The big kicker of the plot, of course, is that while the "first spaceship" is underway to Venus in space, the Indian mathematician Prof. Sikarna (Kurt Rackelmann [21 Apr 1910 – 31 Mar 1973]) and Chinese linguist Dr. Lao Tsu (an unknown and forgotten Tang Hua-Ta) finally translate the spool only to find out it is a recording of the Venusian plot to wipe out mankind and take over the Earth. Deciding to nevertheless continue their journey, when our group of dedicated astronauts reaches the planet, which obviously once housed an advanced civilization, it proves to be completely dead: the entire civilization (and all life on the planet) has been wiped out by a nuclear accident.
As for that plot "twist", one can only wonder if Stanisław Herman Lem, or whoever came up with the "they killed themselves" plot, hadn't somewhere along the way seen the 10-year-older B&W American science fiction film Rocketship X-M (1950 / trailer), which alongside a much more downer ending — spoiler: everyone dies! — concerns the discovery of a formerly civilized race on Mars reduced to a new stone age thanks to a nuclear war.
On the whole, like so many science fiction films First Spaceship on Venus has not aged well. It is slow and cheesy and overly preachy flick that manages, at best, to be a fascinating yawner liberally spiced with an obvious wariness of the future possibility of a nuclear war between the two superpowers (and their respective blocs) of the time. For all its slowness, the movie is also visually interesting on occasion and displays a nice production design when it comes to the spaceship and planet, the latter of which, especially with all the fog floating around, for some odd reason made us think of Mario Bava's Hercules and the Haunted World (1961 / trailer), if not his Planet of the Vampires (1965 / trailer). Also interesting is that, unlike in so many science fiction films, the dangers the crew faces are not some monster or race or evil thing: the dangers are simply the unknown and the unexpected of an unknown environment.

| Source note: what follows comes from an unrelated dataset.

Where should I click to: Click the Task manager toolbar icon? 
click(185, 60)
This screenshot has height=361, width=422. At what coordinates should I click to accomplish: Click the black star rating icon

Hardly imperative viewing, First Spaceship on Venus is nevertheless fun for what it is — ripened cheese — and it does offer more than enough unintentional, if not age-induced laughs. There is a major event on Venus just before the closing scenes on Earth that is truly a winner, when what looks to be an exciting, last-minute, big save-the-day interlude (of the kind that Will Smith or Tom Cruise always succeed at) results, rather unexpectedly, in people dying and/or suffering certain future death. Unluckily, but as befitting the anti-nuclear theme and didactic nature of the film, First Spaceship on Venus sort of ruins the punch of the deaths by sticking around for a lackluster preachy ending. The tragic thus becomes the comic.
Fun trivia that you probably don't even care about: the [uncredited] woman playing Intervision reporter is no less than "the Brigitte Bardot of East Germany" Eva-Maria Hagen, the mother of Nina Hagen.